There is an acronym that has been thrown about quite a bit in most agile development circles (and elsewhere) and that phrase is YAGNI. In case you don't know, it means "You Ain't Gonna Need It". The idea is that any time you spend implementing something that you don't end up needing is wasted time, so don't do it, because "You Ain't Gonna Need It"! Now, while this phrase doesn't quite jibe with what I am talking about, I want to introduce a new and related phrase.
This new acronym is IAGW, and is pronounced aye-ag-wuh. It stands for "It Ain't Gonna Work" and can be applied to virtually every part of an application development, but I only want to talk about it in terms of "self healing software". I really love the term "self healing software" because it implies that the software is going to do something to actually repair itself without your intervention. While a more accurate term would probably be "robust software" I think that this phrase probably wouldn't create as many Phd candidates or sell as many pieces of software.
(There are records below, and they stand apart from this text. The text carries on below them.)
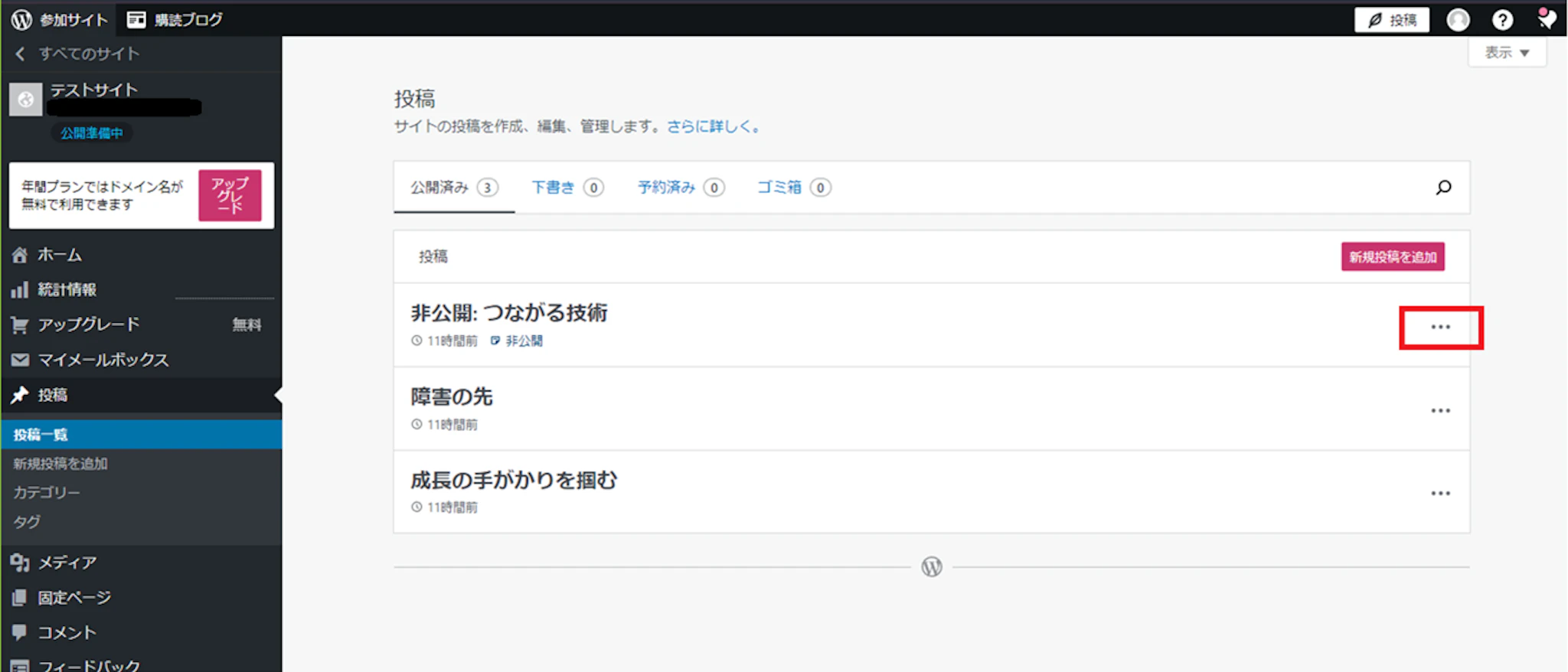
Task: Click the ホーム home icon in sidebar
Action: [20, 255]
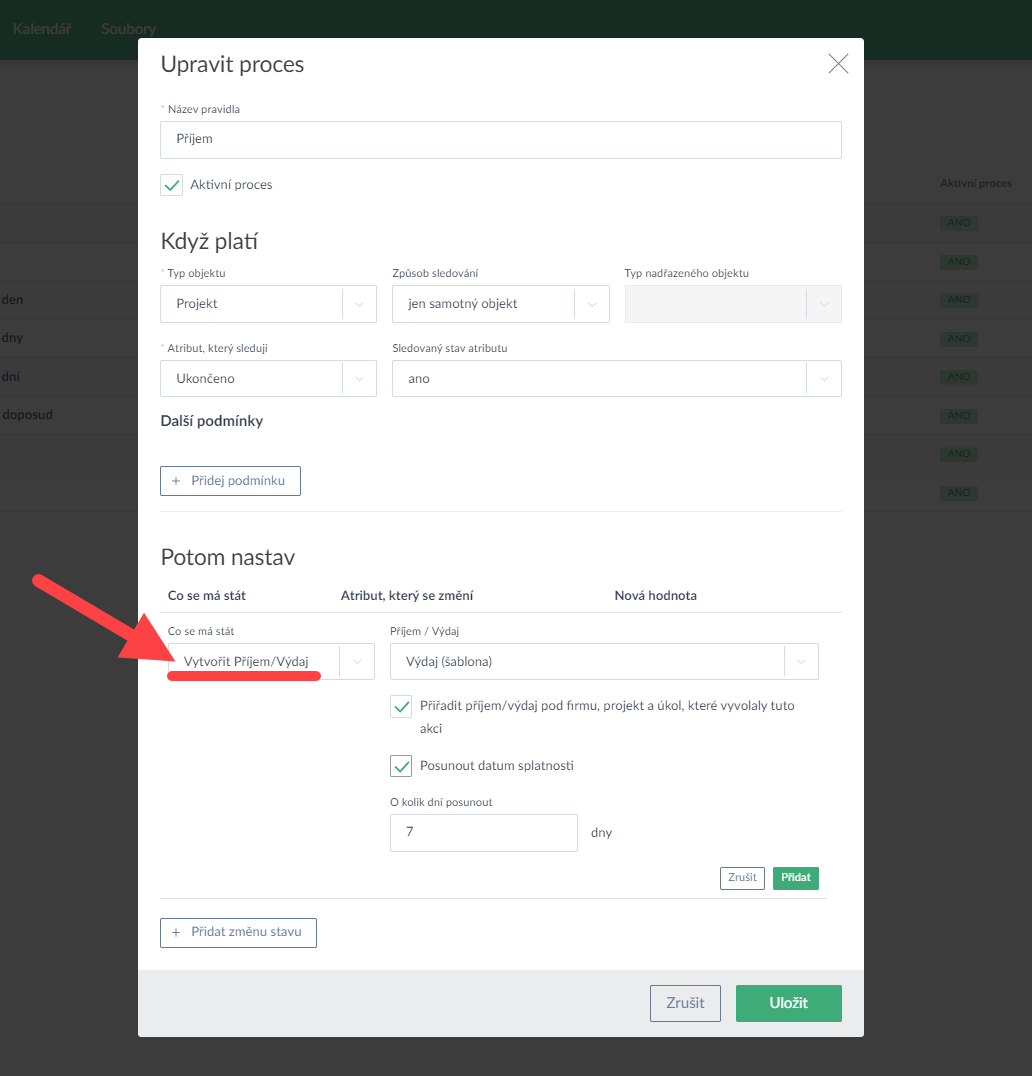Click the Přidej podmínku button
The image size is (1032, 1076).
(230, 481)
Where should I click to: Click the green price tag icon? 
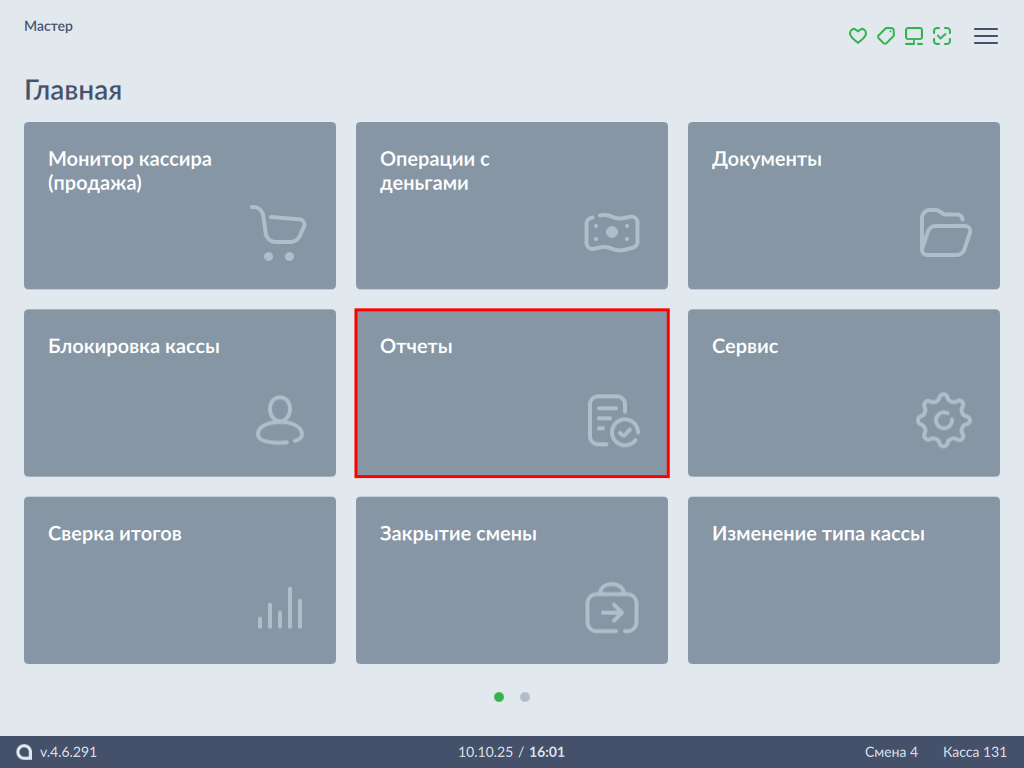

So, let me first start off by saying that my problem is not about robust software, my problem is that people start ignoring YAGNI when they start thinking about how they are going to make their software robust. In fact, I'm probably going to eat a lot of crap for saying this, but "YAGNI" and building robust software can sometimes be at odds. A lot of what you see out there passing itself off as robust is just developers trying to anticipate where and when the software is going to break. Don't you love it how most of us cannot write a method with more than 20 lines without introducing a bug, but somehow we think that we can predict when a piece of million line software is going to break? The reality is that you can't. And if you try to, well, IAGW. If you account for one bug, then some other bug will happen. If you try and recover from one failure, then you are going to get bit when the failure doesn't happen exactly as you expected. How bad would it be if your code that you put in to try and recover from a problem cause another one or hid the real problem?
So am I saying that you shouldn't try to write robust software? Of course not! What I am telling you is that unless you know for a fact that something in your application is subject to breaking (such as a db call or a remote web service call), then you shouldn't try to pile in code to account for it. You should run your application and test and prod to find out where your breaks are going to occur, and then you should fix them. If you run your application in production and it breaks, then you need to start putting code in to resolve problems. One thing to focus your efforts on is instrumentation so that you can find the bugs that do pop up. You may think that technically putting in lots of instrumentation violates the YAGNI principle, but I'll let you dwell on that technicality when you put an application into production and have no way to figure out why your application did something odd.
So get out there, and stop trying to be a psychic, and start being a software developer!